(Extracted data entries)
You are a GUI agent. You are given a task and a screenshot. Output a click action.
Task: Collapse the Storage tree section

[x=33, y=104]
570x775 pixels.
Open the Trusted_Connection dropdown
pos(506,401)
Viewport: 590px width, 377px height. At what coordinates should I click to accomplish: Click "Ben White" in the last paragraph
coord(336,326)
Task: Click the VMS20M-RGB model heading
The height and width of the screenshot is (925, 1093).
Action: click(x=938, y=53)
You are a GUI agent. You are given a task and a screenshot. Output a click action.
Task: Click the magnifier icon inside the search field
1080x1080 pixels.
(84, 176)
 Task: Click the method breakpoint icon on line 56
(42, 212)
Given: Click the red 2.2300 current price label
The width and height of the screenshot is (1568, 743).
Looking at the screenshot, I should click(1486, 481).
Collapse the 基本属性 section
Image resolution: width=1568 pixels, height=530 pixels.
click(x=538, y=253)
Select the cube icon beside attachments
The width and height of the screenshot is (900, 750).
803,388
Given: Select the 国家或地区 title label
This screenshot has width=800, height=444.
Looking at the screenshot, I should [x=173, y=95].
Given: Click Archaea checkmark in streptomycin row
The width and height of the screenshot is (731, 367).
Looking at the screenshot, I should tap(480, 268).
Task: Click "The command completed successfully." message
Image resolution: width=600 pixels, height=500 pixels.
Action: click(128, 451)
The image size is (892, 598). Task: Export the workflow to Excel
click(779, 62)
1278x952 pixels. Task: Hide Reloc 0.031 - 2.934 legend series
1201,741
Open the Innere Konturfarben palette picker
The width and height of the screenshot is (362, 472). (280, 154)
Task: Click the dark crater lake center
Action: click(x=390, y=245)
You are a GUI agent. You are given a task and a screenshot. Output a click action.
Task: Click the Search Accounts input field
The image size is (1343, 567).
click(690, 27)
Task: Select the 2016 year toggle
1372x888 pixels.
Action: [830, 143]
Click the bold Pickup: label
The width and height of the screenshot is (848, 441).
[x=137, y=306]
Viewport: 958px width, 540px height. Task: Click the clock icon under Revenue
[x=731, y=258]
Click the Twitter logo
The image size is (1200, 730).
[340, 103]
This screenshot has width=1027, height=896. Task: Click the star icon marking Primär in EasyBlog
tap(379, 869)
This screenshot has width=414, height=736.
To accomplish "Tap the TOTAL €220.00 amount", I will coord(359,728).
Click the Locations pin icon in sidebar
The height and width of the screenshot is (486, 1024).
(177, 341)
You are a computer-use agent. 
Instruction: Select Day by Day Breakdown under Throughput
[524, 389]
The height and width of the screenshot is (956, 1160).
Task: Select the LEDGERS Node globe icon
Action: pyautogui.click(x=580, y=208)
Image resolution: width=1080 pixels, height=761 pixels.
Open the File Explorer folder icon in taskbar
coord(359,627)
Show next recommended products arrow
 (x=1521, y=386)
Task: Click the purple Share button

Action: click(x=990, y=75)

— Written problem —
Arrange the lines of the listing above as a numbered list, omitting blank lines.

— Result —
1. You are a GUI agent. You are given a task and a screenshot. Output a click action.
2. Task: Collapse the Storage tree section
3. [x=33, y=104]
4. 570x775 pixels.
5. Open the Trusted_Connection dropdown
6. pos(506,401)
7. Viewport: 590px width, 377px height. At what coordinates should I click to accomplish: Click "Ben White" in the last paragraph
8. coord(336,326)
9. Task: Click the VMS20M-RGB model heading
10. The height and width of the screenshot is (925, 1093).
11. Action: click(x=938, y=53)
12. You are a GUI agent. You are given a task and a screenshot. Output a click action.
13. Task: Click the magnifier icon inside the search field
14. 1080x1080 pixels.
15. (84, 176)
16.  Task: Click the method breakpoint icon on line 56
17. (42, 212)
18. Given: Click the red 2.2300 current price label
19. The width and height of the screenshot is (1568, 743).
20. Looking at the screenshot, I should click(1486, 481).
21. Collapse the 基本属性 section
22. Image resolution: width=1568 pixels, height=530 pixels.
23. click(x=538, y=253)
24. Select the cube icon beside attachments
25. The width and height of the screenshot is (900, 750).
26. 803,388
27. Given: Select the 国家或地区 title label
28. This screenshot has width=800, height=444.
29. Looking at the screenshot, I should [x=173, y=95].
30. Given: Click Archaea checkmark in streptomycin row
31. The width and height of the screenshot is (731, 367).
32. Looking at the screenshot, I should tap(480, 268).
33. Task: Click "The command completed successfully." message
34. Image resolution: width=600 pixels, height=500 pixels.
35. Action: click(128, 451)
36. The image size is (892, 598). Task: Export the workflow to Excel
37. click(779, 62)
38. 1278x952 pixels. Task: Hide Reloc 0.031 - 2.934 legend series
39. 1201,741
40. Open the Innere Konturfarben palette picker
41. The width and height of the screenshot is (362, 472). (280, 154)
42. Task: Click the dark crater lake center
43. Action: click(x=390, y=245)
44. You are a GUI agent. You are given a task and a screenshot. Output a click action.
45. Task: Click the Search Accounts input field
46. The image size is (1343, 567).
47. click(690, 27)
48. Task: Select the 2016 year toggle
49. 1372x888 pixels.
50. Action: [830, 143]
51. Click the bold Pickup: label
52. The width and height of the screenshot is (848, 441).
53. [x=137, y=306]
54. Viewport: 958px width, 540px height. Task: Click the clock icon under Revenue
55. [x=731, y=258]
56. Click the Twitter logo
57. The image size is (1200, 730).
58. [340, 103]
59. This screenshot has width=1027, height=896. Task: Click the star icon marking Primär in EasyBlog
60. tap(379, 869)
61. This screenshot has width=414, height=736.
62. To accomplish "Tap the TOTAL €220.00 amount", I will coord(359,728).
63. Click the Locations pin icon in sidebar
64. The height and width of the screenshot is (486, 1024).
65. (177, 341)
66. You are a computer-use agent. 
67. Instruction: Select Day by Day Breakdown under Throughput
68. [524, 389]
69. The height and width of the screenshot is (956, 1160).
70. Task: Select the LEDGERS Node globe icon
71. Action: pyautogui.click(x=580, y=208)
72. Image resolution: width=1080 pixels, height=761 pixels.
73. Open the File Explorer folder icon in taskbar
74. coord(359,627)
75. Show next recommended products arrow
76.  (x=1521, y=386)
77. Task: Click the purple Share button
78. Action: click(x=990, y=75)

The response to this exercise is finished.